Start of Listed records

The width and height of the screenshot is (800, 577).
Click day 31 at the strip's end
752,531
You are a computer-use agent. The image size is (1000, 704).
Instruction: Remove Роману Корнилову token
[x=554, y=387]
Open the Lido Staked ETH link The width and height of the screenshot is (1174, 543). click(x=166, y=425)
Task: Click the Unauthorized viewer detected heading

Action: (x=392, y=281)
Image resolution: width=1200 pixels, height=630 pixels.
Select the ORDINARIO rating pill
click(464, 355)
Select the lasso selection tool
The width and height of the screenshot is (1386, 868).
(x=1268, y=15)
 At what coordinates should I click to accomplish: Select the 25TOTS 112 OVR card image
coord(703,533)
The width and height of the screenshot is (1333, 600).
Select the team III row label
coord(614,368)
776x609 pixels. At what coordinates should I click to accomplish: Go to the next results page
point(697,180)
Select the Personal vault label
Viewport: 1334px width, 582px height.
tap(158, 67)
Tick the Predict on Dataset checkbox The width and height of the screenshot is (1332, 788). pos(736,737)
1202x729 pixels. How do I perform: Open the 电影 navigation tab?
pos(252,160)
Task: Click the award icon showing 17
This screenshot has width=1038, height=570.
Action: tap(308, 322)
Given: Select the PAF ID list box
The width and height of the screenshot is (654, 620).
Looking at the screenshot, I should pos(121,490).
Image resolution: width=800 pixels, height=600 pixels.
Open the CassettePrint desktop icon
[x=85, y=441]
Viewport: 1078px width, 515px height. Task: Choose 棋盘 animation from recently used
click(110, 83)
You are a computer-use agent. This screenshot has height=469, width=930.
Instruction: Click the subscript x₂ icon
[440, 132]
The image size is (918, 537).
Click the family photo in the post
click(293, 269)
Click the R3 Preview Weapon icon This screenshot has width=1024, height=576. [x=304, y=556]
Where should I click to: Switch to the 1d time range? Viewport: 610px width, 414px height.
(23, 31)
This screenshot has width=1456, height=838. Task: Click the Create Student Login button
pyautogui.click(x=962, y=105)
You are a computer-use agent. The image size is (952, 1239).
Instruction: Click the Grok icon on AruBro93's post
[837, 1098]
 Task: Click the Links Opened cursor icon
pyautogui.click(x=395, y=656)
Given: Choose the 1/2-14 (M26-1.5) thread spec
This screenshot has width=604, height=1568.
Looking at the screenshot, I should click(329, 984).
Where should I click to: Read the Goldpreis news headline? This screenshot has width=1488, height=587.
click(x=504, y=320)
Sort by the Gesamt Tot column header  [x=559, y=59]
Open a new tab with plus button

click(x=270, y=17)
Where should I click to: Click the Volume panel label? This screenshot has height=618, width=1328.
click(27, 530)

End of Listed records

| Task to carry out |
Reproduce the data verbatim, beginning at the line that contains "Sort by the" and continuing through the end of the data.

| Task solution |
Sort by the Gesamt Tot column header  [x=559, y=59]
Open a new tab with plus button

click(x=270, y=17)
Where should I click to: Click the Volume panel label? This screenshot has height=618, width=1328.
click(27, 530)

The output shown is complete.